[Wrf-users] WRF restart runs sporadically hanging up
Dominikus Heinzeller
climbfuji at ymail.com
Mon Feb 3 03:26:29 MST 2014
Hi Michael and Dmitry,
I encountered a similar problem with WRF/ARW 3.5 for the following combination, very similar to yours:
pgi64-12.10
netcdf-3.6.3 / netcdf-4.2.1.1
mvapich2-1.9
It went away when using mpich-3.0.2 instead of mvapich2. For other compilers (gnu, intel), this version of mvapich2 worked fine with any netcdf version.
Dom
On 31/01/2014, at 11:25 pm, Dmitry N. Mikushin <maemarcus at gmail.com> wrote:
> Hi Michael,
>
> This looks like a nasty software bug, that needs a state comparison.
> In order to get one, I'd try to modify the model code to signal
> entering abnormal state as early as possible.
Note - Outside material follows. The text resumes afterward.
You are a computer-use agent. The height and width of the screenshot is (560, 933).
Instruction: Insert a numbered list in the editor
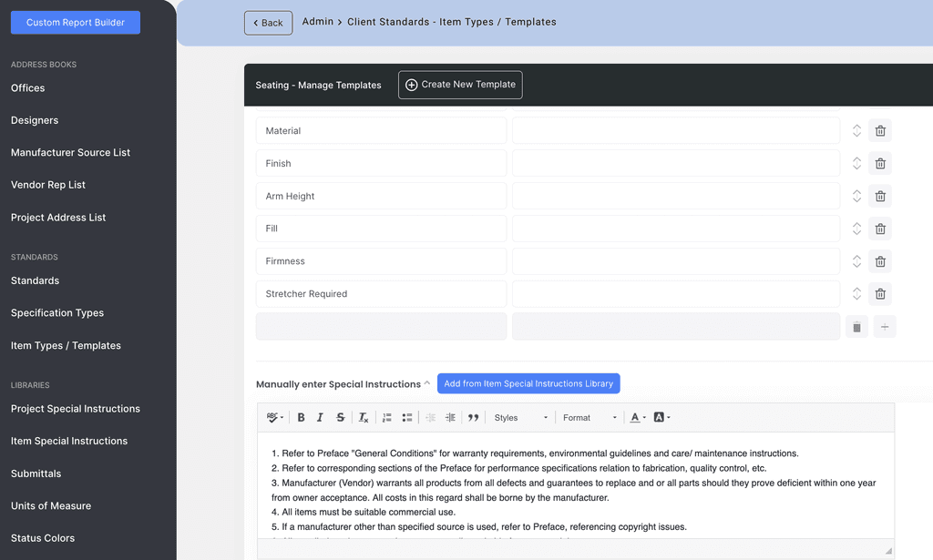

In this code I'd also
> put an infinite loop, such that engineer can get back on cluster and
> attach the debugger to the processes of problematic run. Then -
> keeping the problematic run on hold, I'd start another equal run in
> another instance of debugger, let it work to the point where the first
> run entered the fail-path. As result, you will have "bad" and "good"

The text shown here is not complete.